Mrs. Mary Wynne Celebrates Her Ninety-seventh Birthday

Beeville Bee, Friday, October 1, 1897


Lacking but three years of a century and as spry and sprightly as a girl of sixteen summers, Mrs. Mary Green Wynne celebrated her ninety-seventy birthday on the 25 of September, 1897, inst. at the residence of her granddaughter, Mrs. F. M. Howard.

Mrs. Wynne was born in the Old Dominion in 1800 and is one of twelve children of B. B. Jackson and Hannah Jackson Tucker, and is thus doubly related to those two famous families, which have been so prominent in the history of the country.

She was married in 1825 to Burwell Malone and immigrated to Alabama, then a pioneer state of the union. Here was born her two sons, the late Col. Frederick J. Malone (6-12-1826--12-5-1891) and Thos. B. Malone, who now at the age of seventy-three is as energetic as a man of thirty. Her husband, Burwell Malone died in 1828 and in 1841 she was again married to Capt. Lewis T. Wynne of Tennessee, who though passed the requisite age, entered the Confederate army at the outbreak of the war and died in the service from natural causes in 1863. From this marriage Capt. Jack Wynne of Wharton County is the only issue. He is now 52 years old. Shortly after the war she moved to Texas, her two sons, the Messrs. Malone, having served in the Mexican War and settled in this state.

Aside from her age, Mrs. Wynne is in all respect a remarkable woman. Contrary from most persons of an advanced age, she lives in the present rather than in the past and remembers names and faces of her ever increasing acquaintance quite as well as those of her younger days and keeps in close touch of with current events. She remembers distinctly incidents of the second war with Great Britain, and to her the politics of the incubation period of this the nation as it exist today is as fresh In her memory as are incidents of the last campaign.

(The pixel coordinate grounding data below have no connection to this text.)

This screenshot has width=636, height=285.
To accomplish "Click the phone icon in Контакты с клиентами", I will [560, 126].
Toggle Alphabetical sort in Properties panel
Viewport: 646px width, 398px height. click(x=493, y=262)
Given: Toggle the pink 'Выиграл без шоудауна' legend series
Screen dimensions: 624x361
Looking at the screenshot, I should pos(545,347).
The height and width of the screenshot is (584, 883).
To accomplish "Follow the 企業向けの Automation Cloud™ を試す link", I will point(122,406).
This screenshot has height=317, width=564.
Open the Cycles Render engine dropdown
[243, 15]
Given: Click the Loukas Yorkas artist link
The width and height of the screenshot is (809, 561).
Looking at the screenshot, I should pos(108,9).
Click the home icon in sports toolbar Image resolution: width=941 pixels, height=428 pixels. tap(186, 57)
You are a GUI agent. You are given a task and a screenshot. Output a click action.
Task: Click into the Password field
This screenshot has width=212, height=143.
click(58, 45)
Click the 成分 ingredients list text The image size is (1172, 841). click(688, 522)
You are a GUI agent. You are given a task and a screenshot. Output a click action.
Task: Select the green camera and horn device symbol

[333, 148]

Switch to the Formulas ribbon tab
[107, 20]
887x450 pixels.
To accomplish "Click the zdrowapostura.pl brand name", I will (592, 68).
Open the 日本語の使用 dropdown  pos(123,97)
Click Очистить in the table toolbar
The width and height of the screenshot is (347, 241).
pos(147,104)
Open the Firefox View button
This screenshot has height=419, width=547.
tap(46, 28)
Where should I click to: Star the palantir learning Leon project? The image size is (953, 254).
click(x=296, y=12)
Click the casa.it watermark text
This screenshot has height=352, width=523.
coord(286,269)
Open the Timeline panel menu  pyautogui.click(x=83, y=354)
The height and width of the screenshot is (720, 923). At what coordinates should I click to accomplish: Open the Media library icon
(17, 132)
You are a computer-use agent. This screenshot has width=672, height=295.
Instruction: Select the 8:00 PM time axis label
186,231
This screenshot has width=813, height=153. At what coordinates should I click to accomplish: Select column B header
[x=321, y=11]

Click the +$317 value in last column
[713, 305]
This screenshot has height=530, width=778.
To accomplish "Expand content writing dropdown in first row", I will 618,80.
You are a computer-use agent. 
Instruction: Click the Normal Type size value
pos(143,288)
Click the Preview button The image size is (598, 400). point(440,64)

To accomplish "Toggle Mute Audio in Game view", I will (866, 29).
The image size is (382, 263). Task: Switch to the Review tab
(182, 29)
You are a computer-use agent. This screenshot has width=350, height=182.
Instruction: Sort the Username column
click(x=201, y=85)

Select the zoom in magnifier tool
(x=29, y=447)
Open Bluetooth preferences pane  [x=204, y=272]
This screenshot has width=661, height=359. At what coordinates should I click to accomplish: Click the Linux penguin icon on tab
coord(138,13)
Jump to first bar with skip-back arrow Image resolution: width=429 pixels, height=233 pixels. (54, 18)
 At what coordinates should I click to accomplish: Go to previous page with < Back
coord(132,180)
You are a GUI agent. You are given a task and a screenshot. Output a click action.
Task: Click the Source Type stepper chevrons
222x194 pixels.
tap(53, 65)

In her earlier days there were no railroads and she made many trips in her carriage from Alabama to Virginia. Even now she frequently drives twenty-five miles in a day in visiting her numerous progeny and spurs any assistance in entering or alighting from her carriage. Not long since when a grandson offered to assist her in his buggy she laughingly said, "Get away, if anyone should see you helping me they may think I am getting old."

In her lifetime more than three generations have passed and among her descendants she has two great-great-grandchildren whom are thus the fourth in line of descent from her. Together they represent five generations. Mrs. Wynne views her age as nothing extraordinary in her family. All of the twelve children of her father lived to an exceeding old age, two of her brothers having passed the century mark.